__What you are asked to do__. Reproduce exactly the run of lines that begins with the one containing "1200x627 pixels. How" and ends with the last line of the records, omitting pictures.

__Data records__.

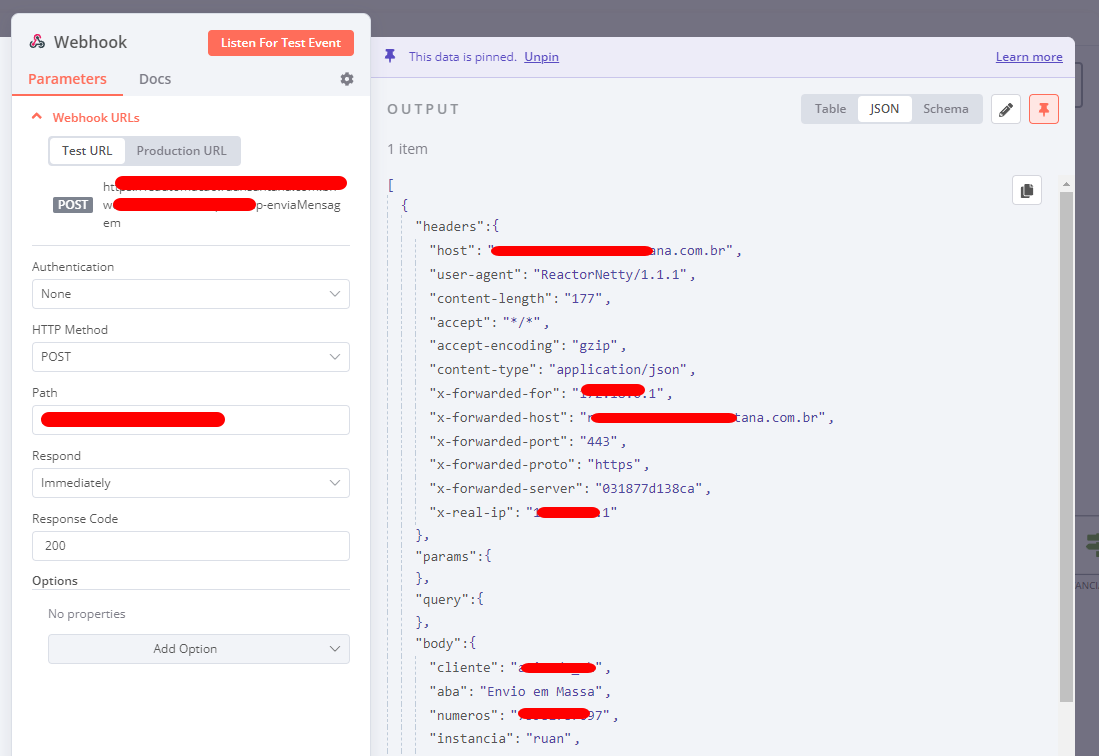The height and width of the screenshot is (756, 1099).
Task: Select Schema output view
Action: tap(945, 109)
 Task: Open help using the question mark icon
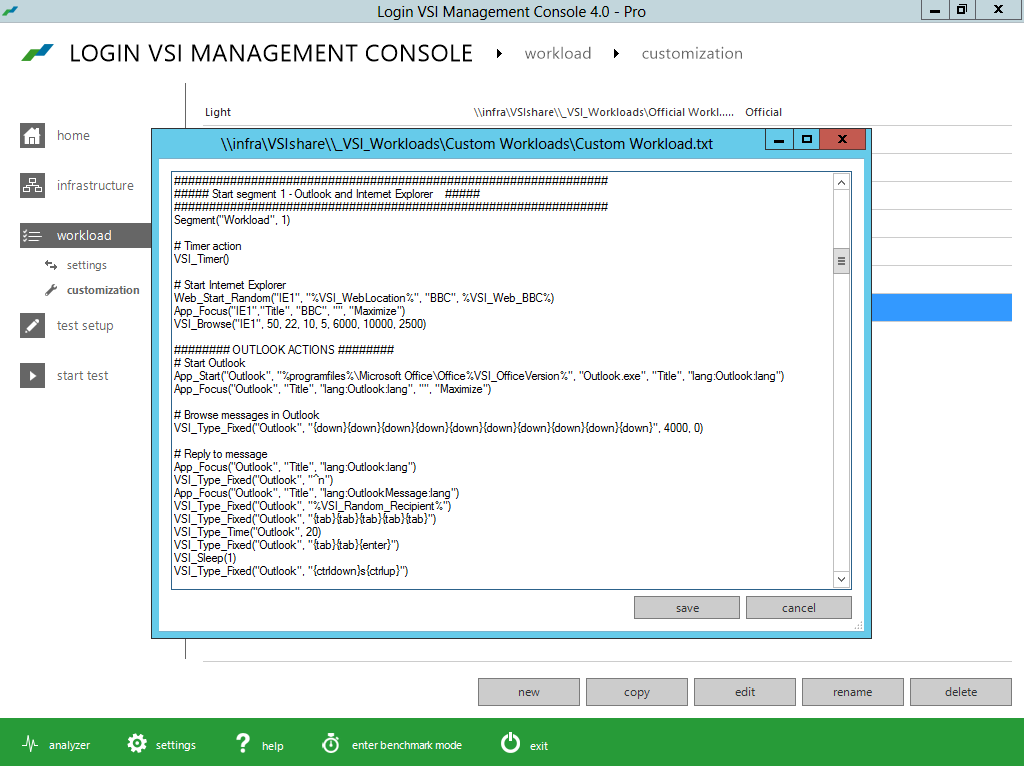242,745

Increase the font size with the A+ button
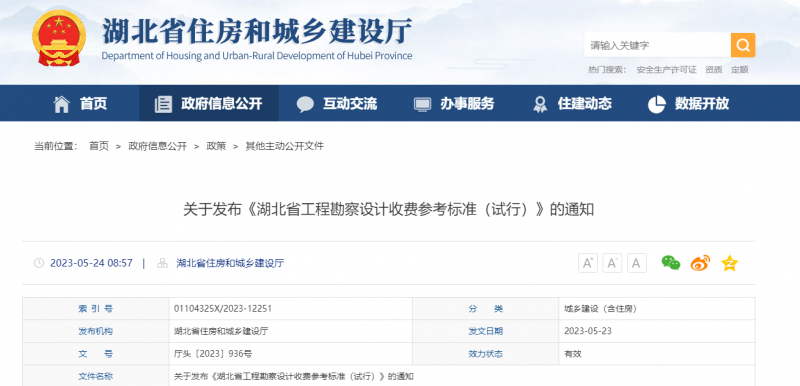click(588, 263)
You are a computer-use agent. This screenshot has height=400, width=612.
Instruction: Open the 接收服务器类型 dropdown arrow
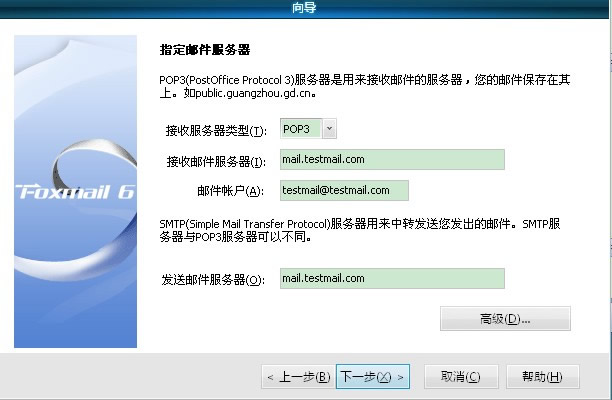pyautogui.click(x=330, y=129)
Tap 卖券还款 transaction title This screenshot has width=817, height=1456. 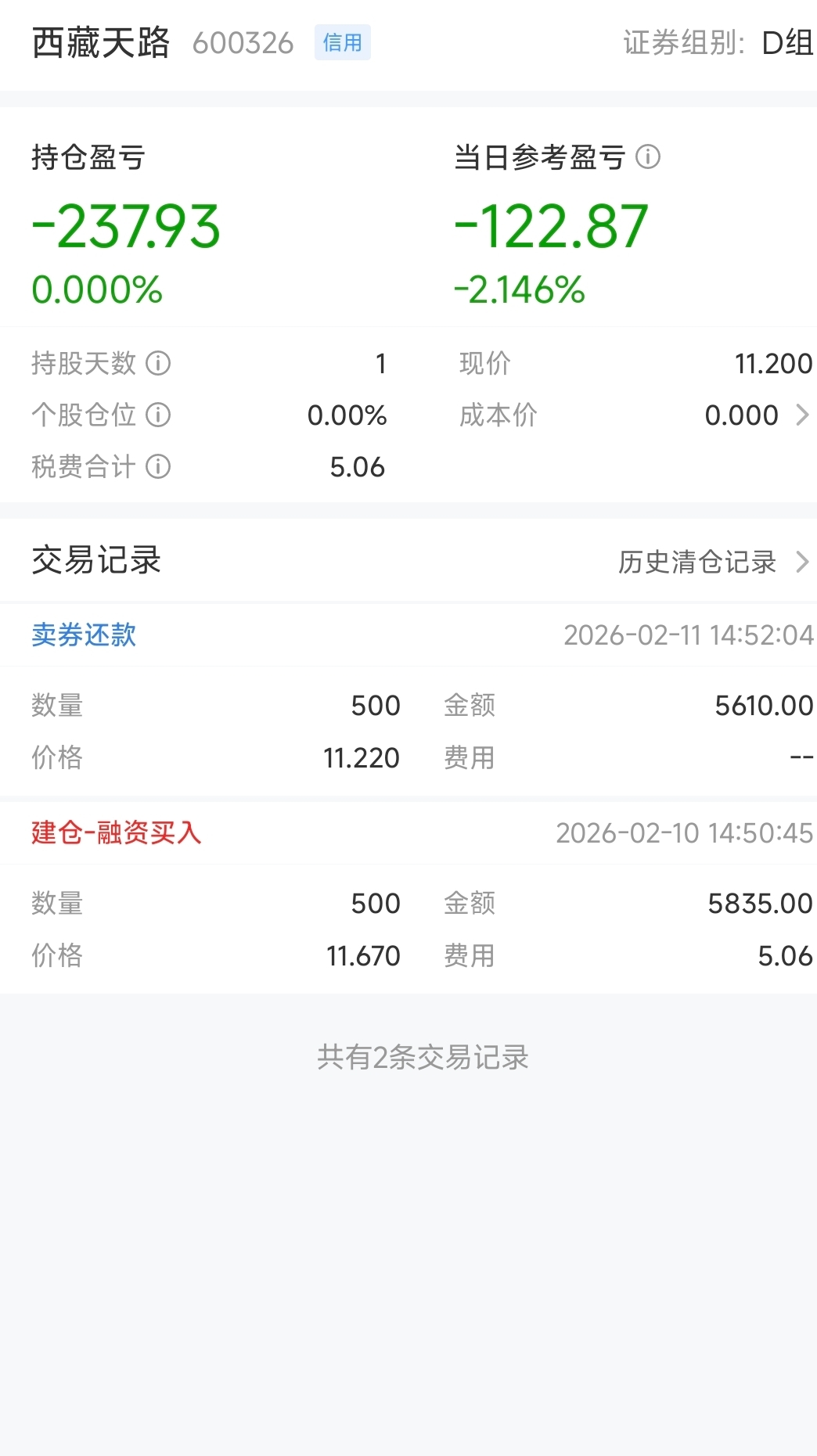point(84,635)
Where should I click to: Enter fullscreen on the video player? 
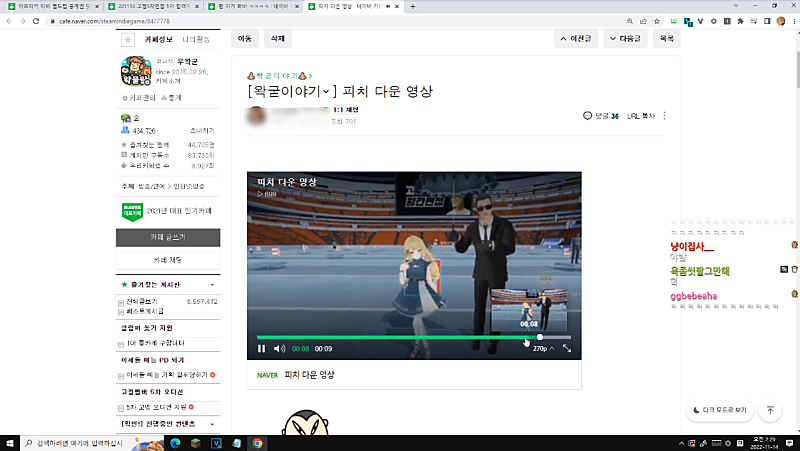point(567,348)
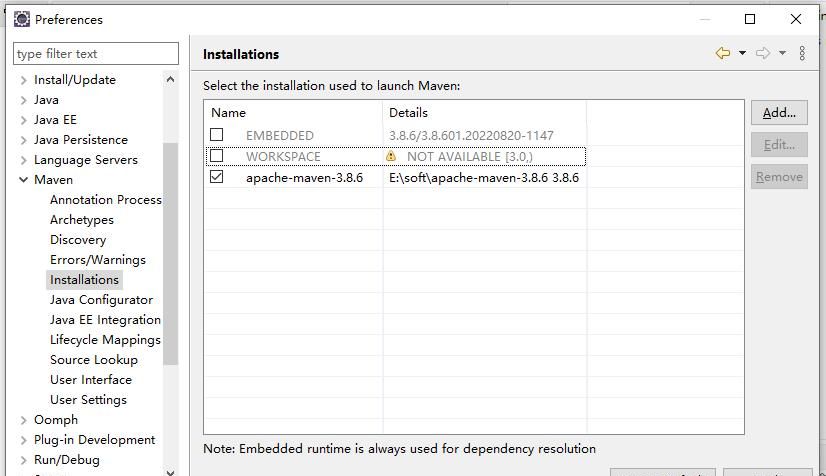
Task: Collapse the Maven tree node
Action: pos(23,180)
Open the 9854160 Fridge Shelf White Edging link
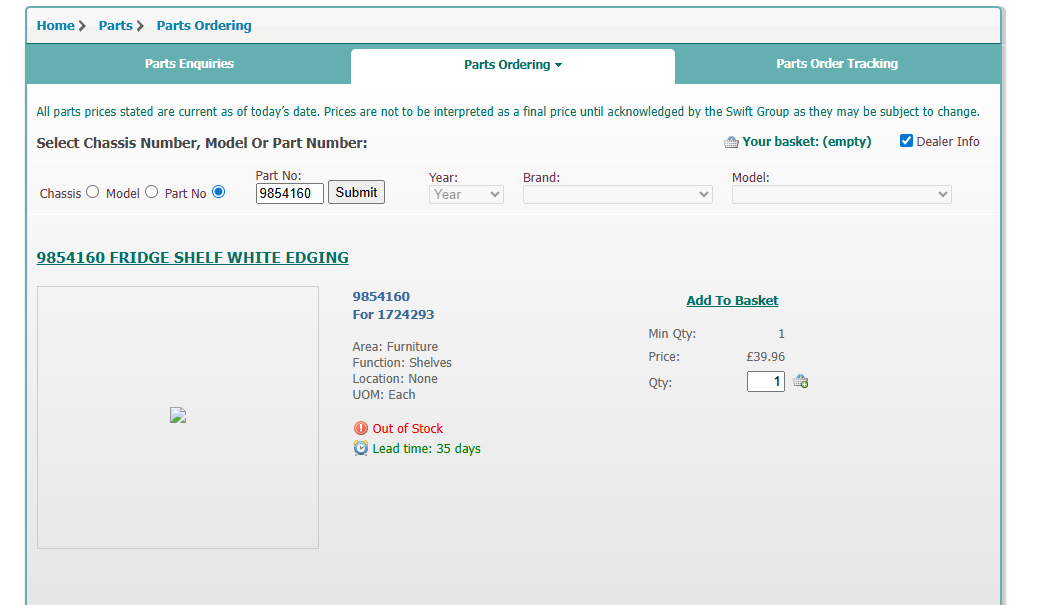The width and height of the screenshot is (1052, 605). point(192,257)
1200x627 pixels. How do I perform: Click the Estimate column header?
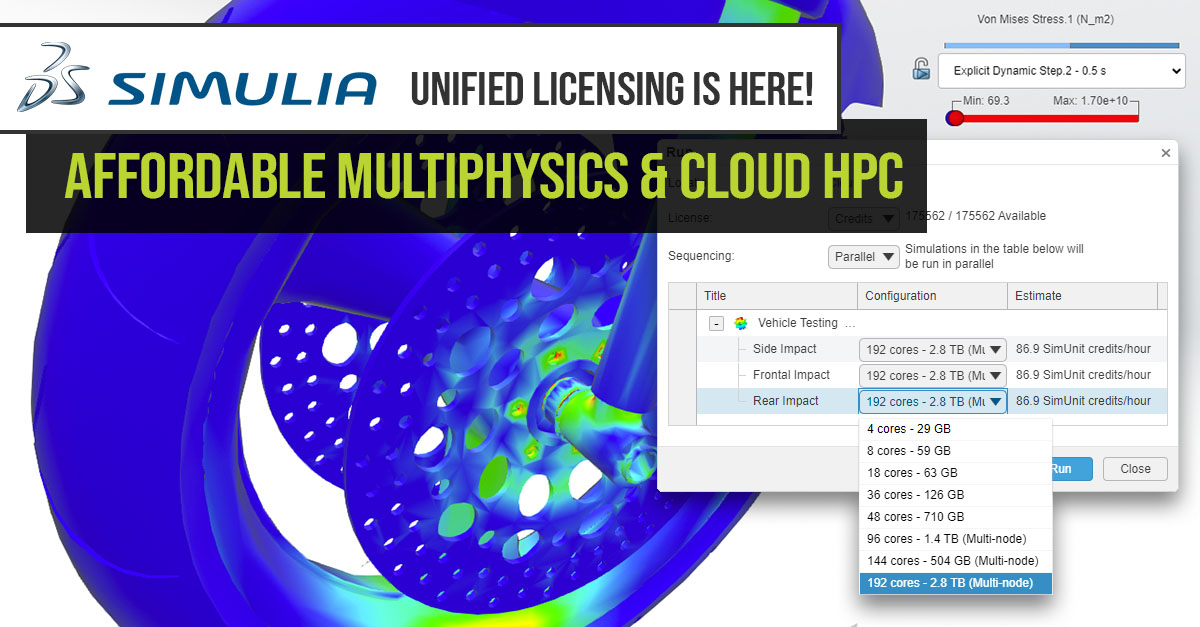(1037, 295)
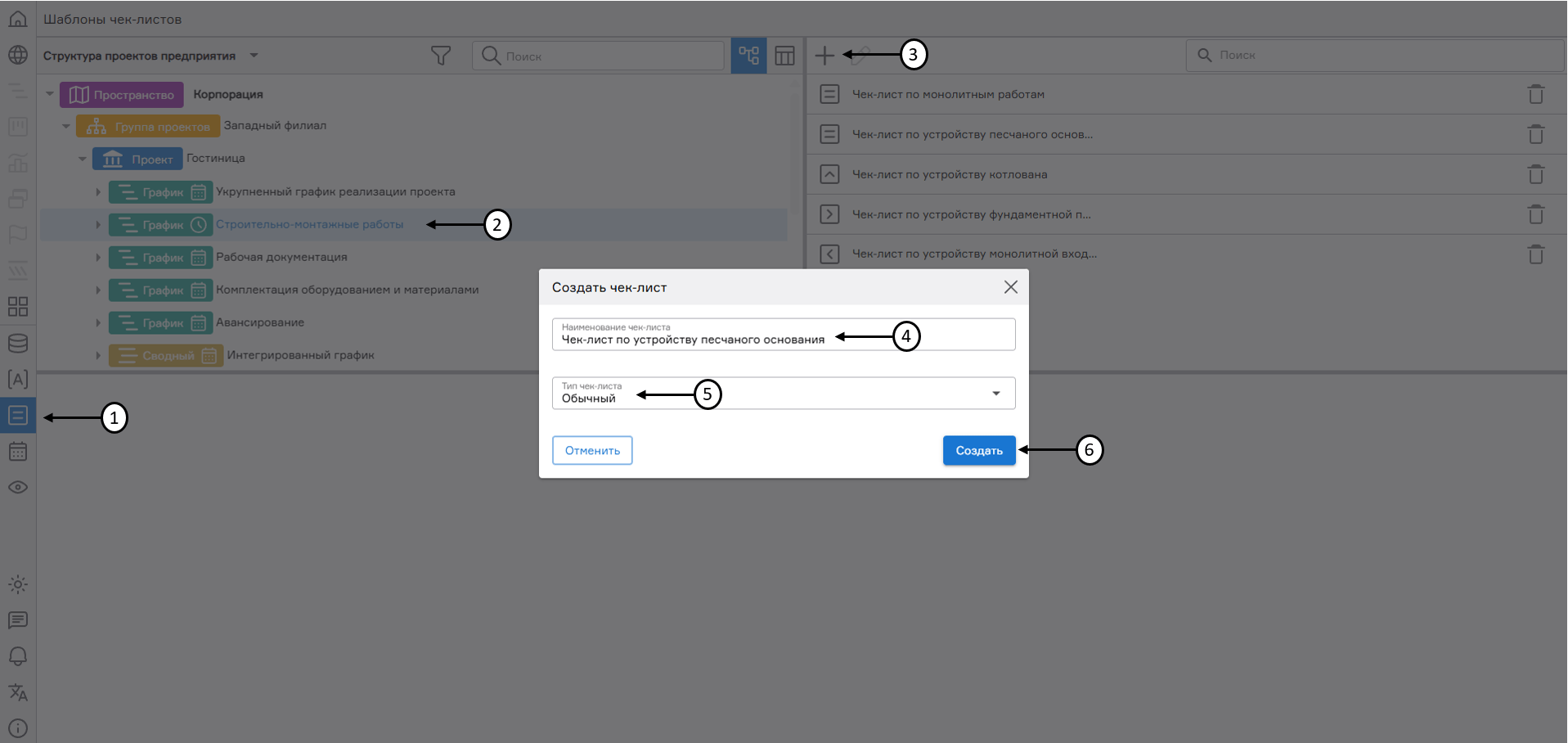
Task: Open checklist templates in sidebar
Action: pos(18,416)
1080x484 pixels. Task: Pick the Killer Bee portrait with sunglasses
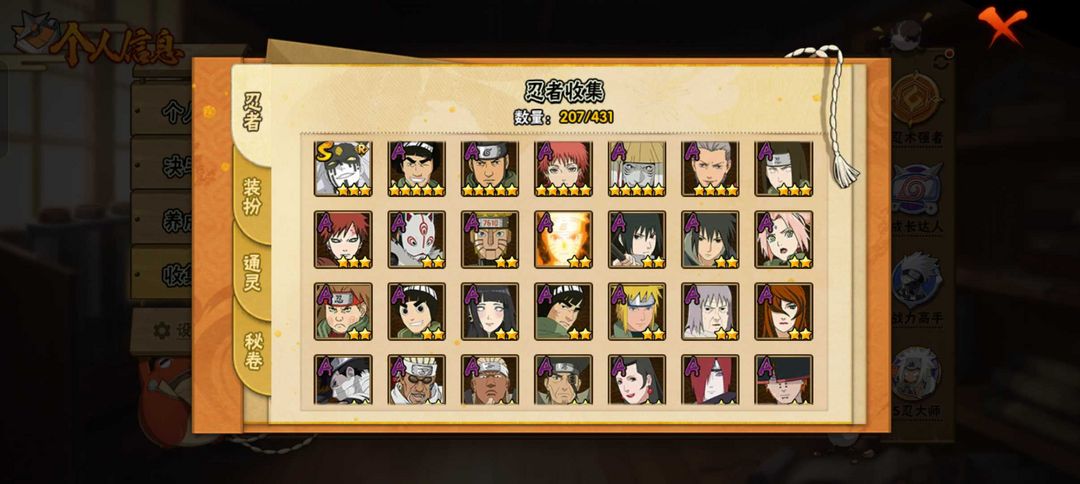tap(417, 379)
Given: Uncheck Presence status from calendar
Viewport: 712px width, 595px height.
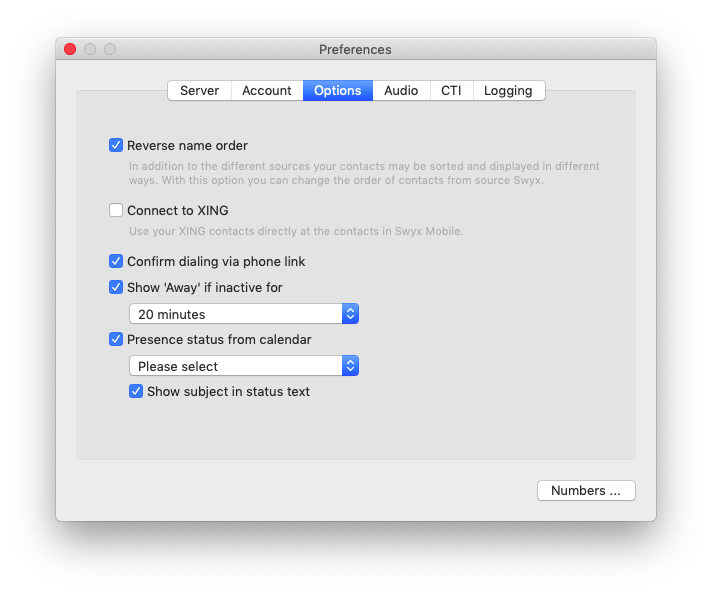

__The completed task__.
1200x627 pixels. How do I perform: Click the Estimate column header?
(1037, 295)
Task: Open checklist templates in sidebar
Action: pos(18,416)
1080x484 pixels. Task: Pick the Killer Bee portrait with sunglasses
tap(417, 379)
Given: Uncheck Presence status from calendar
Viewport: 712px width, 595px height.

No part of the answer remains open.